Within the listing below, how many lines include the string "editor"? Reply with only the number.
--- Extracted records Enclosed Below ---
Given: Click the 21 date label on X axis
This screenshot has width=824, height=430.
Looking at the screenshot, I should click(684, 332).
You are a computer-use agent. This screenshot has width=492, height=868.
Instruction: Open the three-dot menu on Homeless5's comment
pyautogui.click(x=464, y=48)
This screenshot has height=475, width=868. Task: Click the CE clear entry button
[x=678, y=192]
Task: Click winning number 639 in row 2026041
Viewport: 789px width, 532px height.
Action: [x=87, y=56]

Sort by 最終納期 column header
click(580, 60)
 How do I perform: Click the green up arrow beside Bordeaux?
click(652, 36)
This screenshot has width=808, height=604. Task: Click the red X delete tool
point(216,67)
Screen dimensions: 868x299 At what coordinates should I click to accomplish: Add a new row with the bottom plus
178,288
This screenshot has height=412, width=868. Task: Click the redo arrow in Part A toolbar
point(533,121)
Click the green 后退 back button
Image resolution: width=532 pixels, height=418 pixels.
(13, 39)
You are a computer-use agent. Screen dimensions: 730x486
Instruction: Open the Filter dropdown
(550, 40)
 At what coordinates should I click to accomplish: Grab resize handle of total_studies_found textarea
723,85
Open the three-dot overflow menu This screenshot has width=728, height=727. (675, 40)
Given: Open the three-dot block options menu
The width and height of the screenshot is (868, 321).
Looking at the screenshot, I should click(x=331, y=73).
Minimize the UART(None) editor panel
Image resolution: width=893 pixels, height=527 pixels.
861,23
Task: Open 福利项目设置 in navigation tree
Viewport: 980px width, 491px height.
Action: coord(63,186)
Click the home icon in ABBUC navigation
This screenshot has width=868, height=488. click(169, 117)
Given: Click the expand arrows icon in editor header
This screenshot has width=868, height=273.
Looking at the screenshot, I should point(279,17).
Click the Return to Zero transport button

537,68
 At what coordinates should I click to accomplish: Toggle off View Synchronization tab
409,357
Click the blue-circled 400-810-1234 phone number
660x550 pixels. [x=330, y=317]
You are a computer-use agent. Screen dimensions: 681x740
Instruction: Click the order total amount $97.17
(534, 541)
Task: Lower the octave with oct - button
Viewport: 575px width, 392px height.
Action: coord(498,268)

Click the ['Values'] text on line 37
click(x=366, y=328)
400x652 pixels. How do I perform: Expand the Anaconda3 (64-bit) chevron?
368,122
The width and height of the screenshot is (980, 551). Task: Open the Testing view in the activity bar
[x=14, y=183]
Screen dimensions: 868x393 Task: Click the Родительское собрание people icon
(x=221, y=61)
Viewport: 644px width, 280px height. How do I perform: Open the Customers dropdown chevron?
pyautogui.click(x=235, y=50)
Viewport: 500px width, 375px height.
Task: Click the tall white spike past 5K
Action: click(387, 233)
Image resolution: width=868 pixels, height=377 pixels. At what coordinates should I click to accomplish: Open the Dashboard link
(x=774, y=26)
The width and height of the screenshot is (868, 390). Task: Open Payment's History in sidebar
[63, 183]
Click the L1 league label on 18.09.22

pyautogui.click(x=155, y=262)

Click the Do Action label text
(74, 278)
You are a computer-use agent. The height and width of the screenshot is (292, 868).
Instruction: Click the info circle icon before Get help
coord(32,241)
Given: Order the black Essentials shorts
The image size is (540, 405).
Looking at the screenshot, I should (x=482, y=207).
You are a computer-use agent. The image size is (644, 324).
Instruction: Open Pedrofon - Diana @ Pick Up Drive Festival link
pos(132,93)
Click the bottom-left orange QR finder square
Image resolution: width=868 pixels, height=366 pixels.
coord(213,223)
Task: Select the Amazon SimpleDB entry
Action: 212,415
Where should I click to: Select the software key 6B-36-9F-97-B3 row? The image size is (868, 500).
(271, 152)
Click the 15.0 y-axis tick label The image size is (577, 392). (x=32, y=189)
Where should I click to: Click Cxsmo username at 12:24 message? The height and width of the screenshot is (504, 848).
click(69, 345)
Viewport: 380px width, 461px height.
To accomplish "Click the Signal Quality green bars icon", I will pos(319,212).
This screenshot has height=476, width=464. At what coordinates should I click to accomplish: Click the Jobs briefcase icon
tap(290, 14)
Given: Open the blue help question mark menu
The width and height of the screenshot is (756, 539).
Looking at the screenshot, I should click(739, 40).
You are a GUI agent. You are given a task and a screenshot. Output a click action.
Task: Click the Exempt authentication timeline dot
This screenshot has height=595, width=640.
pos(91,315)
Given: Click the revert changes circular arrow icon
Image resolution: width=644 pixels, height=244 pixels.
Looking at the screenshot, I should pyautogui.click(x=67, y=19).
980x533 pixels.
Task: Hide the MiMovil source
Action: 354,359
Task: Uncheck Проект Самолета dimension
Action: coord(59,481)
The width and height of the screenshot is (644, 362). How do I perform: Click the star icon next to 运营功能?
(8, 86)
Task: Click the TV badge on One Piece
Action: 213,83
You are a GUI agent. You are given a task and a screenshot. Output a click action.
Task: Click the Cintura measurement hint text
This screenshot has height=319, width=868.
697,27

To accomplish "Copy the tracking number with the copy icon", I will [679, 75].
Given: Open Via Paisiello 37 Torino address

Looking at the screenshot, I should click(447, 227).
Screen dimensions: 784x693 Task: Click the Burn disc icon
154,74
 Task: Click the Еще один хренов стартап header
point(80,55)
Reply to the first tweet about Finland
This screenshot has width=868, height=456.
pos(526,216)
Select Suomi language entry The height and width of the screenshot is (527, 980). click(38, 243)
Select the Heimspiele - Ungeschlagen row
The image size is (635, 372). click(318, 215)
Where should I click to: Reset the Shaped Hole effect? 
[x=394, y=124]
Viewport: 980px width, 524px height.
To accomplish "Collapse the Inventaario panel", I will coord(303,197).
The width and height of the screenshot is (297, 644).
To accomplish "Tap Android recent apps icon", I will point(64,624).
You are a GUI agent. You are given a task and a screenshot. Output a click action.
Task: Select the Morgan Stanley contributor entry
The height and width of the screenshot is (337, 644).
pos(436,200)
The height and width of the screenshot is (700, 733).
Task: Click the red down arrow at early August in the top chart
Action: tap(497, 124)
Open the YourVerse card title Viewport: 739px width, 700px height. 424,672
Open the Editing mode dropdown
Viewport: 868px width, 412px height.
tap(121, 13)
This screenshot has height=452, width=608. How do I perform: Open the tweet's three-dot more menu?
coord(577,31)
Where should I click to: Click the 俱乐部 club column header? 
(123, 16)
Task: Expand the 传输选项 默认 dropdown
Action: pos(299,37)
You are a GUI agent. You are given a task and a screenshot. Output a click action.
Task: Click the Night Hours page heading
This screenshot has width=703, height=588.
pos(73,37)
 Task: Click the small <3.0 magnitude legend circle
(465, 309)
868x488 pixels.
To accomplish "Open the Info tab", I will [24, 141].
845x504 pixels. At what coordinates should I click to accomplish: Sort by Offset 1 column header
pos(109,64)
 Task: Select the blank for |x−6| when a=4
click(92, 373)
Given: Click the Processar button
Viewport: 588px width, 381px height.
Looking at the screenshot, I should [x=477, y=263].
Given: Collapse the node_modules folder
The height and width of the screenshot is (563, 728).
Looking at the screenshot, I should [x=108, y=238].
--- End of Enclosed Extracted records ---
- _Written answer_
2